Note: The possibility of creating complex arc expressions is related to the use of valid operators for the types which shall describe the part of the expression. Every part of the expression is represented by an arbitrariliy complex expression. The only exception: a non-assigned match variable can only stand alone for that exact type which is expecting the value assignment. Only after a match variable has been assigned a value, it can be used within other expressions. Such parts of expressions consist of arbitrary combinations of variables, function calls and operators in the form of terms. In the example the string-concat-operator + is used for the string type to describe the token which is to be generated in the predicate P4. The syntax overview in the appendix lists all unary and binary operators which are valid in Poses++.

In arc expressions, not only the description of the data to be searched for is important but also the number of tokens to be found. This number is called the cardinality of an arc. Poses++ is also able to specify the cardinality of an arc as an expression beside constant cardinalities. In such an expression match variables of the transition may also be used provided that they have already been assigned with a value by another arc. If no cardinality is specified for an arc, the value 1 is implied automatically. No matter how a cardinality is specified, its value must never be smaller than 1. If the cardinality value is 0, the transition cannot fire.

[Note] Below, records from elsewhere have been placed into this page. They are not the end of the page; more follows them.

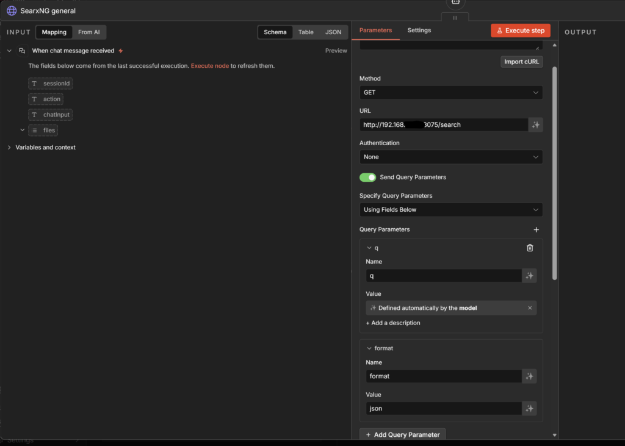Open the Authentication dropdown set to None
Screen dimensions: 625x446
coord(450,157)
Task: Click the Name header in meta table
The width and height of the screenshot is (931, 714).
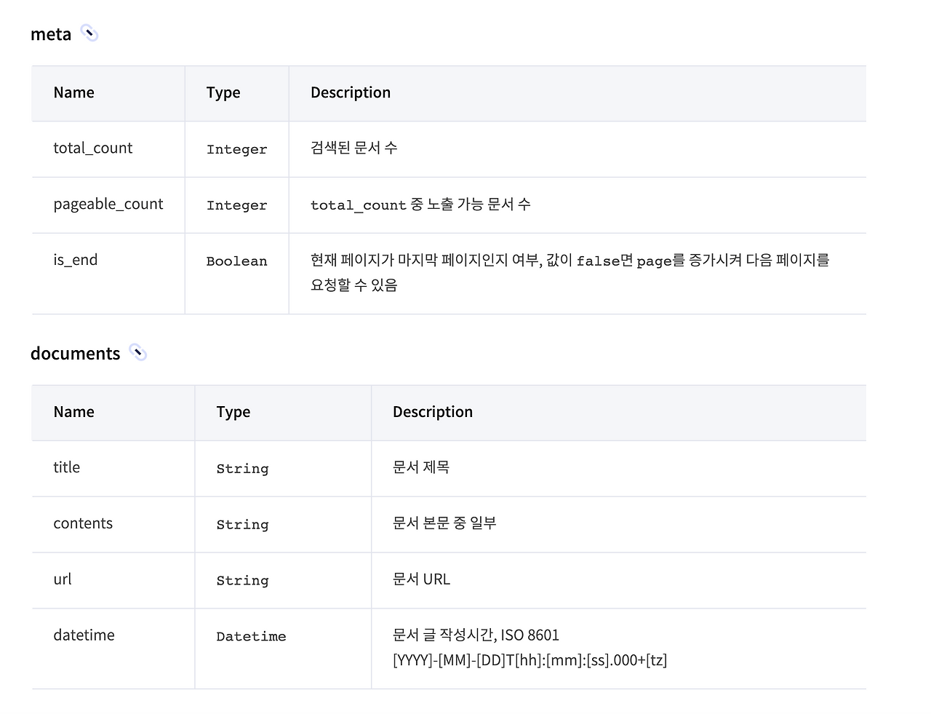Action: point(73,92)
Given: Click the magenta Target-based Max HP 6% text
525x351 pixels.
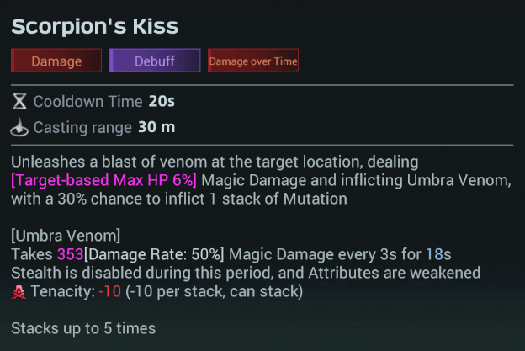Looking at the screenshot, I should click(104, 181).
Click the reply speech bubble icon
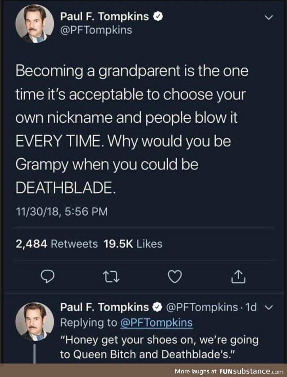The image size is (287, 377). point(47,276)
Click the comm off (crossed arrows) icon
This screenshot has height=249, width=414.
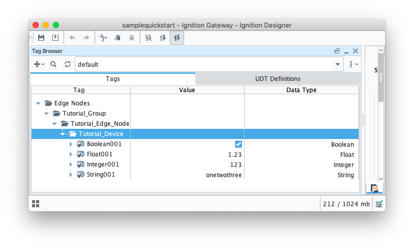[149, 38]

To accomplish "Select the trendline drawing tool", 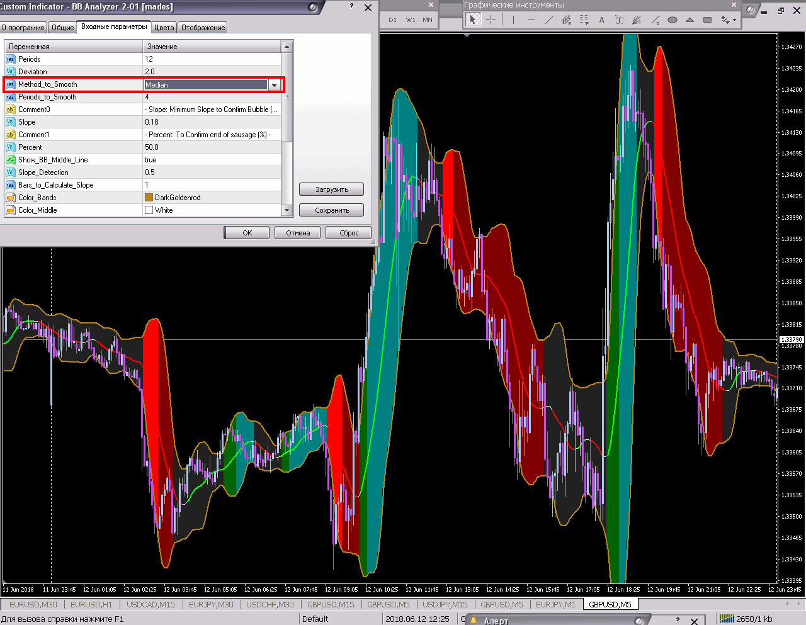I will pyautogui.click(x=548, y=20).
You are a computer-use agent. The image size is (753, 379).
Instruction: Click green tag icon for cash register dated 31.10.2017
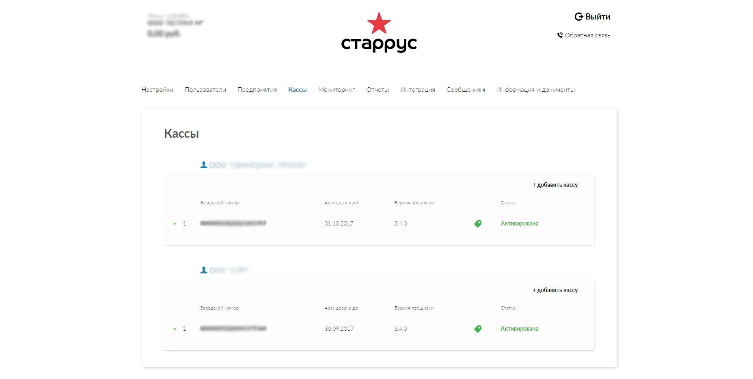click(x=478, y=224)
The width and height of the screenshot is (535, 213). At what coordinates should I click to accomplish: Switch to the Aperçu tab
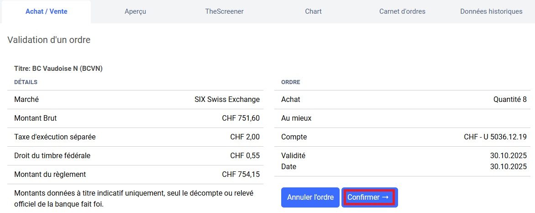point(135,11)
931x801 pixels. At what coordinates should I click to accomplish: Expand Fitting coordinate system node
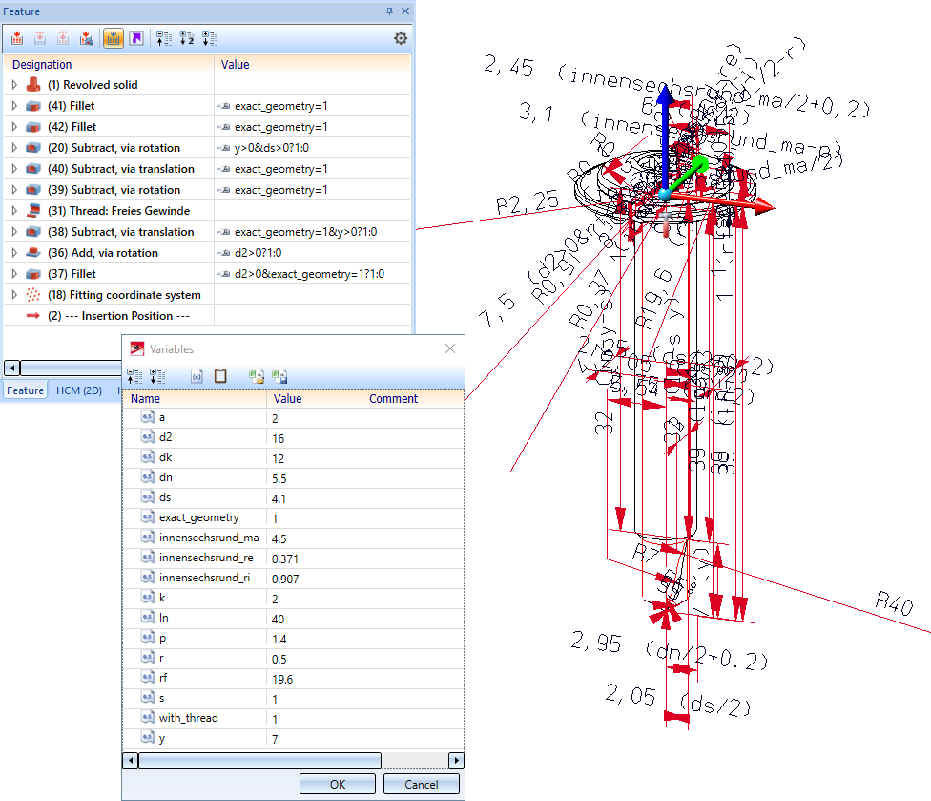pos(14,295)
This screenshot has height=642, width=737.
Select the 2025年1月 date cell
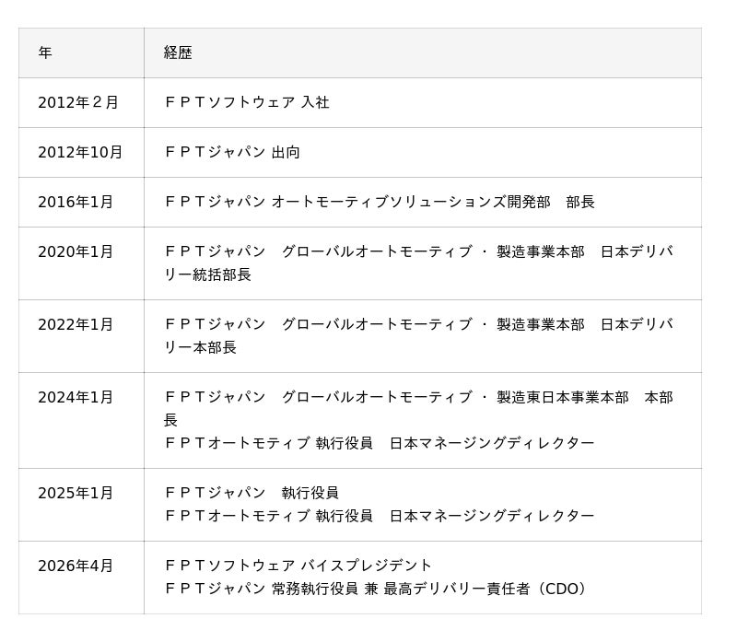76,493
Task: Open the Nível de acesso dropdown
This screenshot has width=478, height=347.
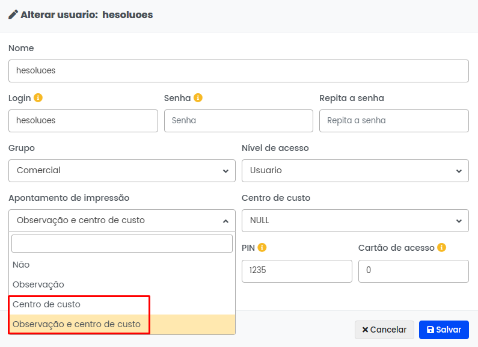Action: coord(355,170)
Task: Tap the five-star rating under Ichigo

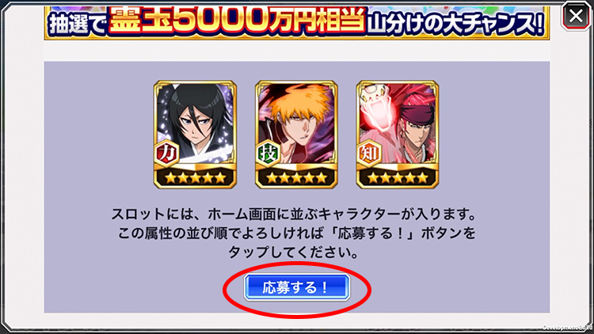Action: pyautogui.click(x=297, y=177)
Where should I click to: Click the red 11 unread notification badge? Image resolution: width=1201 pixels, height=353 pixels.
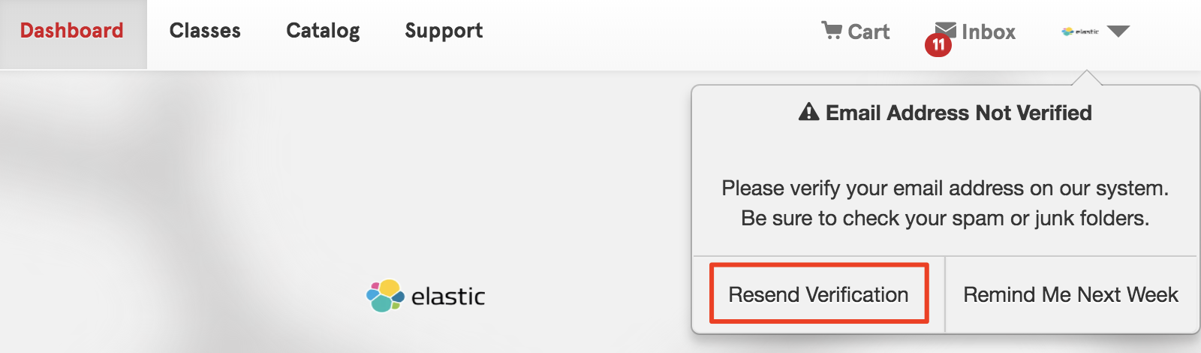click(938, 44)
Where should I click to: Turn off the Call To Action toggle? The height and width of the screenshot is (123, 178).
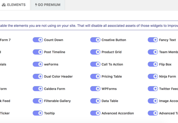(95, 64)
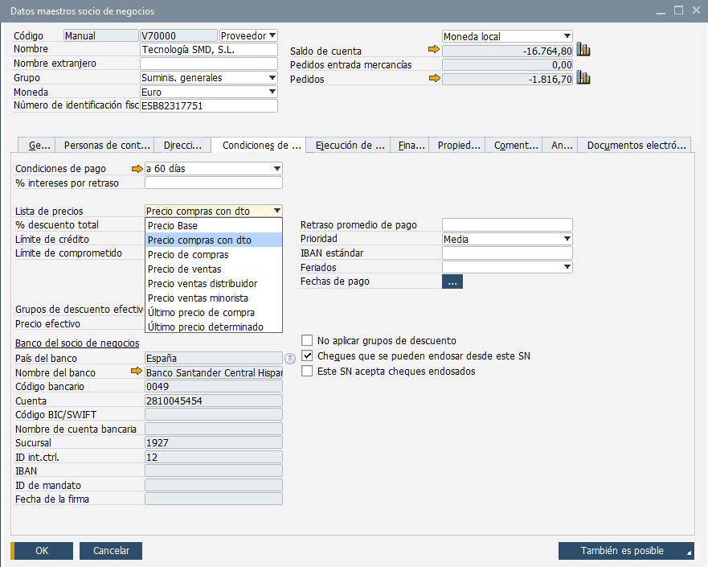Click the orange link arrow beside Pedidos
Image resolution: width=708 pixels, height=567 pixels.
435,79
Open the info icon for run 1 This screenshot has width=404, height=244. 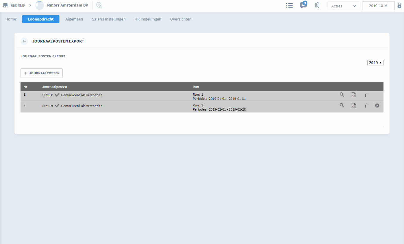[365, 95]
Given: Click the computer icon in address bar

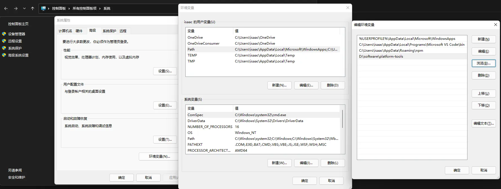Looking at the screenshot, I should point(43,8).
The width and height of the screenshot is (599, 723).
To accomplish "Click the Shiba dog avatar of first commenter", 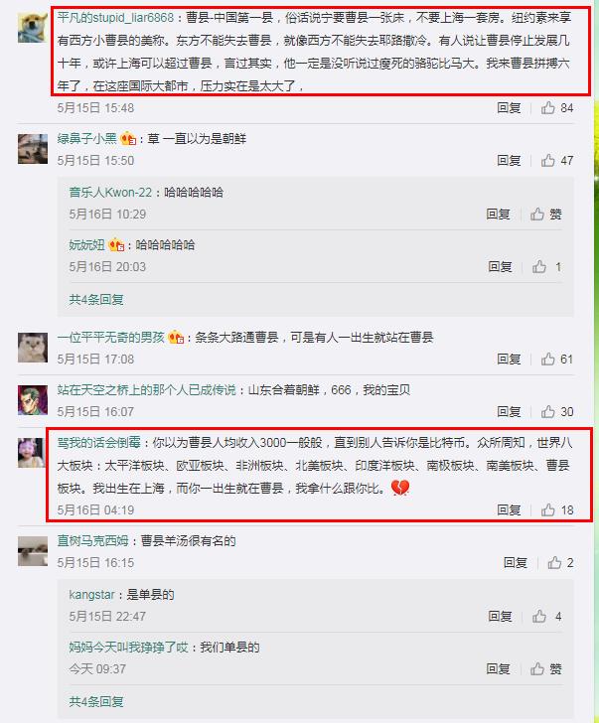I will click(x=33, y=28).
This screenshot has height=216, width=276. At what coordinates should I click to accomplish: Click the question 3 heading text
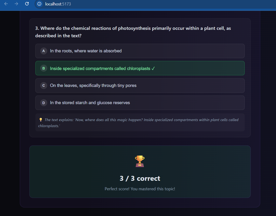pyautogui.click(x=133, y=32)
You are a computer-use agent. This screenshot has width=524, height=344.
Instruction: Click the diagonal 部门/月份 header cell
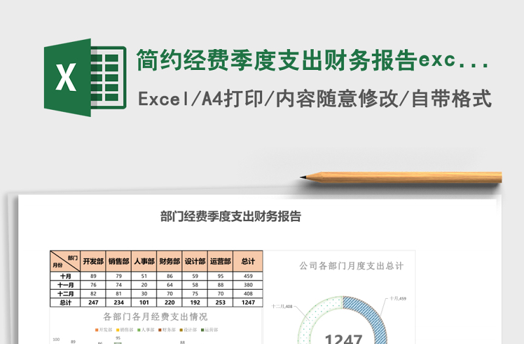(x=66, y=261)
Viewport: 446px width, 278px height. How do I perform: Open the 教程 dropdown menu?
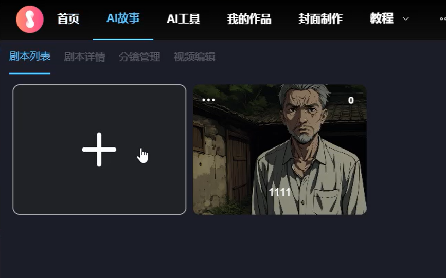point(382,19)
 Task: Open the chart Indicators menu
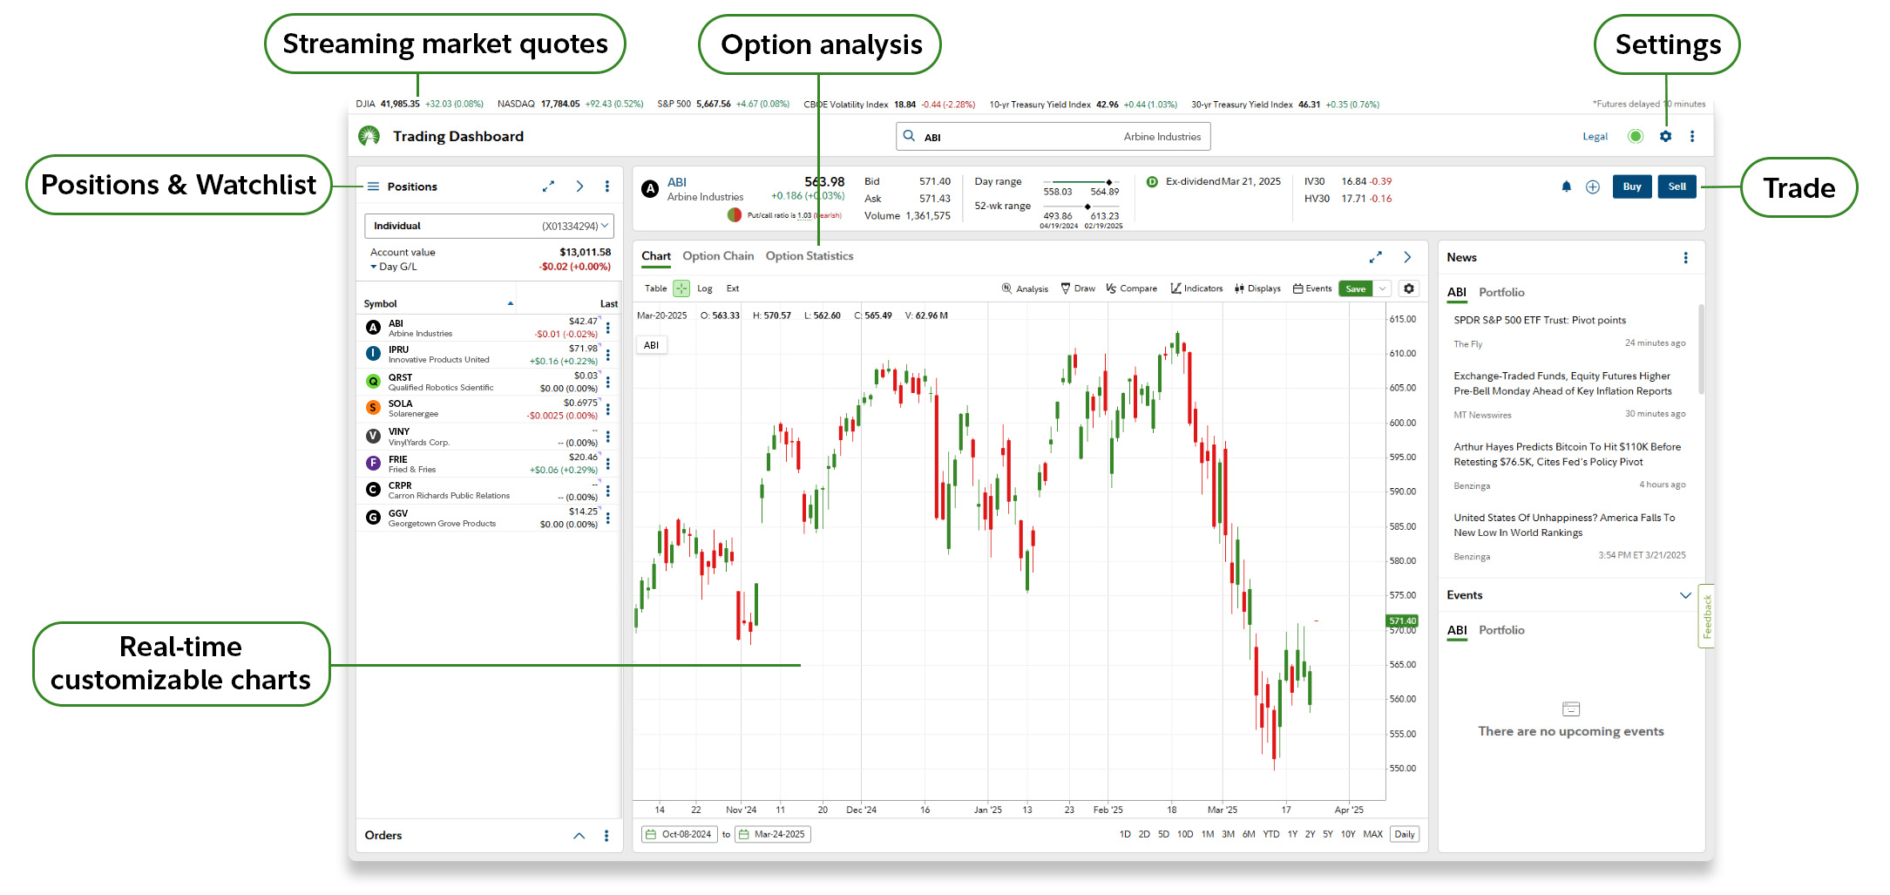1196,288
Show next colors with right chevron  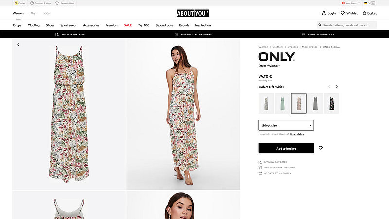point(337,87)
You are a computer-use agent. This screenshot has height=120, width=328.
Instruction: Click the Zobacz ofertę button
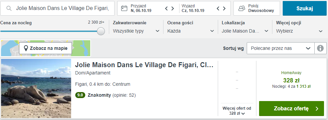291,108
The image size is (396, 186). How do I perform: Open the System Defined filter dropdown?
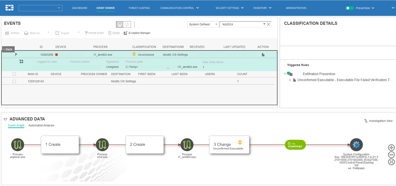tap(203, 25)
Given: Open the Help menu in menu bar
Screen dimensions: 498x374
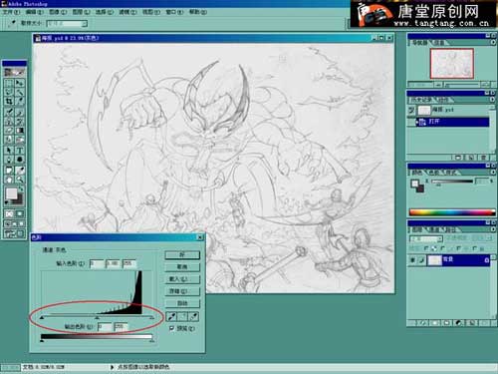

The net fragment shown left formulates the following fire rule: Find a token in P1 and assign its value to x (e.g. value 1). Find two tokens in P2. For both tokens the first token entry shall correspond with the value of the match variable x multiplied by 2 (e.g. value 2). In P3 x+1 (e.g. cardinality 2) tokens shall be found with the same value expression as in the arc of P2. In P4 as many tokens shall be generated as the expression x*4 calculates (e.g. cardinality 4). All these conditions can only be met when the match variable x has the value 1. When this is so, the model situation shown on the right is created.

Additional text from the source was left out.